Lo que Jesús nos promete no sólo que su llegada nos redimirá (nos liberará de la esclavitud del pecado, rescatará nuestro cautiverio, etc.) sino que revela la nueva naturaleza intrínseca de las pruebas que hemos atravesado e incluso, de alguna manera misteriosa, su presencia a lo largo de esos juicios.

Por eso les dice a sus discípulos que «estén erguidos y levanten la cabeza» cuando comiencen a suceder las terribles señales. Si el sentido anagógico, mediante el cual se refiere al fin de los tiempos, significa que debemos regocijarnos ante los signos como indicaciones extrínsecas de su presencia, entonces el sentido moral, mediante el cual entendemos cómo vivir en el aquí y ahora, proporciona otra capa de significado a las tribulaciones que promete.

El sufrimiento mismo, en la dispensación de la nueva ley, es liberador. Es liberador no aparte de Cristo, sino porque todo sufrimiento puede unirse a su sufrimiento. Experimentado de este modo, el sufrimiento se muestra como lo que es: una forma de arrancar las espinas de nuestro corazón, de quemar nuestras llagas, de enderezar lo que estaba torcido dentro de nosotros. Nos cura (por lo general) en el plano de la virtud natural, y no sólo en un plano sobrenatural, inaccesible a la razón humana.

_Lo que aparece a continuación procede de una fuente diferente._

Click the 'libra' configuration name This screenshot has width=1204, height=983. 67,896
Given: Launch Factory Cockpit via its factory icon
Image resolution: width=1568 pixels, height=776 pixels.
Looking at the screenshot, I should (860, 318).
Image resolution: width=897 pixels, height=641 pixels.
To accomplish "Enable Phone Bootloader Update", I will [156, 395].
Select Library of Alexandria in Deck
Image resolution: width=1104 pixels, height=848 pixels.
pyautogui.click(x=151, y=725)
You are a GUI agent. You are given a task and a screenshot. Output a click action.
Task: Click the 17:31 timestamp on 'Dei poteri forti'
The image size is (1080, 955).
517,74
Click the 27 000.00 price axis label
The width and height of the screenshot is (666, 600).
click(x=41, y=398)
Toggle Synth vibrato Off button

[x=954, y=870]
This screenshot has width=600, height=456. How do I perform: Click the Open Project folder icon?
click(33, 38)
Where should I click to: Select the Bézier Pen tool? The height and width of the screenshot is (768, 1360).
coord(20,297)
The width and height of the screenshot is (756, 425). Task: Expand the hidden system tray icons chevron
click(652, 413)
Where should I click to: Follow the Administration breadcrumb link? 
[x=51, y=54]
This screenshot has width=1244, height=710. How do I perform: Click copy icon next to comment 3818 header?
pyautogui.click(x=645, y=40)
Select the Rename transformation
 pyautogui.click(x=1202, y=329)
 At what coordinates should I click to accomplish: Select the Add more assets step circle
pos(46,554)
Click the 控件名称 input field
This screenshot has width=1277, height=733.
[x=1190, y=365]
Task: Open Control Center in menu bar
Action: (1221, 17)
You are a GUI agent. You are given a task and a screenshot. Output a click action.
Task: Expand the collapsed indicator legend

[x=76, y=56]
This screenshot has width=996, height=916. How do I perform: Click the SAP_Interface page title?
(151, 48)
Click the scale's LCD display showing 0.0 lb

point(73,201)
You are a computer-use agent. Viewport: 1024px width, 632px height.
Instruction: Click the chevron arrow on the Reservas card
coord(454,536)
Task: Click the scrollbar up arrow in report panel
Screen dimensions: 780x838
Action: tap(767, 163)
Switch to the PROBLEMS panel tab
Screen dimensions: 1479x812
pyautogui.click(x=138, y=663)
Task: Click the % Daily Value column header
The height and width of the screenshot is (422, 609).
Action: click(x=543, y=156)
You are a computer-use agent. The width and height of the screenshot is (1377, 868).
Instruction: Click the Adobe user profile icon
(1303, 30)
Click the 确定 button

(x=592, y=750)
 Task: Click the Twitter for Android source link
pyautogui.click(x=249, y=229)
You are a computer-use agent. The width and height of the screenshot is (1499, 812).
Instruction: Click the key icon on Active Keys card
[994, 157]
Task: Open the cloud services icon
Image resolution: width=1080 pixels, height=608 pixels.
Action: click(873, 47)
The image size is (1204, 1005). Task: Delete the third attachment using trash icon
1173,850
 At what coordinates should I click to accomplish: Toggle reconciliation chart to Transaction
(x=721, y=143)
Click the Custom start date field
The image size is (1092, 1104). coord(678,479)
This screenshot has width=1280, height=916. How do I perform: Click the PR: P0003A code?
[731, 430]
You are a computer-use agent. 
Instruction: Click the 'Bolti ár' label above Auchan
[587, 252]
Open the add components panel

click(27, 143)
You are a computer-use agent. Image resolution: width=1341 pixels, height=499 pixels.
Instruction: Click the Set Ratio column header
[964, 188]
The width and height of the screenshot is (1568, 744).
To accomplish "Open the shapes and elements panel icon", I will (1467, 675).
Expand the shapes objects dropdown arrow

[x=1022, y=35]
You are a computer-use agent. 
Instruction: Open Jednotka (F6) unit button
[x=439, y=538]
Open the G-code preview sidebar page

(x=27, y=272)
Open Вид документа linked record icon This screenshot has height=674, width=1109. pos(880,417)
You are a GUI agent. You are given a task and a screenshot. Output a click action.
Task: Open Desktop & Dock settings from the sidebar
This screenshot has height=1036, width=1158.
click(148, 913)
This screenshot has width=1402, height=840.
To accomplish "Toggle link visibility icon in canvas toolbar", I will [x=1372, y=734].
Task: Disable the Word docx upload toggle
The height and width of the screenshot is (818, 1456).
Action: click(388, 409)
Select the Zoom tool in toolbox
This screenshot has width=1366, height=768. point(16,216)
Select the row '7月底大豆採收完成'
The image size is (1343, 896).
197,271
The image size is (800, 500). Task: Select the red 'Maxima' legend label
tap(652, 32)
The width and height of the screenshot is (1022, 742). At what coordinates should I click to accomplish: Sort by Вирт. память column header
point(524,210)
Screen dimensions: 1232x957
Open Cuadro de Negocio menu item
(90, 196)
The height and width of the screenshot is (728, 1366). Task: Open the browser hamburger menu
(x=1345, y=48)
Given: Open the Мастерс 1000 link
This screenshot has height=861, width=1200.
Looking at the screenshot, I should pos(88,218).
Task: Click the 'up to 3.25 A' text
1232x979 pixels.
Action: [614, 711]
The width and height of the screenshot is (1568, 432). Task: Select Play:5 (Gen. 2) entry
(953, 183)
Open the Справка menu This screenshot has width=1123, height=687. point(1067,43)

Por eso -aunque existan las almas víctimas- el tipo de sufrimiento habitual del santo cristiano corriente no es aquel del que están hechas las leyendas piadosas. Precisamente basta (al menos al principio) con curarse en el plano natural, en el que todos estamos necesitados de curación psíquica. En el curso ordinario de las cosas, primero nos volvemos perfectos allí, y quienes nos rodean reconocen lo que aparece como virtud natural, aunque tiene una fuente sobrenatural -y entonces dicen: “¡Vean cómo se aman estos cristianos!”

Sólo después de que esa perfección natural haya sido alcanzada sobrenaturalmente a través de las gracias enredadas con el sufrimiento. Sólo entonces, en algunos casos, Dios pide el tipo de rechazo total de los bienes humanos que se encuentra en los Padres del Desierto.

El sufrimiento puede desprendernos de lo que está mal en nuestro propio corazón, y enseñarnos a tener en poco lo que amamos en el mundo, y a estimarlo en su justo valor, por ser impermanente. Esa es la lección moral de las profecías del final de los tiempos, la historia no sólo de cómo morir cristianamente, sino de cómo vivir la vida cristiana. Cuando llegue tu sufrimiento -y llegará- podrás evitarlo. Pero si comprendes que, por así decirlo, no es más que otra manifestación del Señor, a quien se describe como fuego purificador (Malaquías 3, 2), entonces acogerás con los brazos abiertos las llamas liberadoras que queman la escoria.

¡Un bendito tiempo penitencial de Adviento para todos ustedes!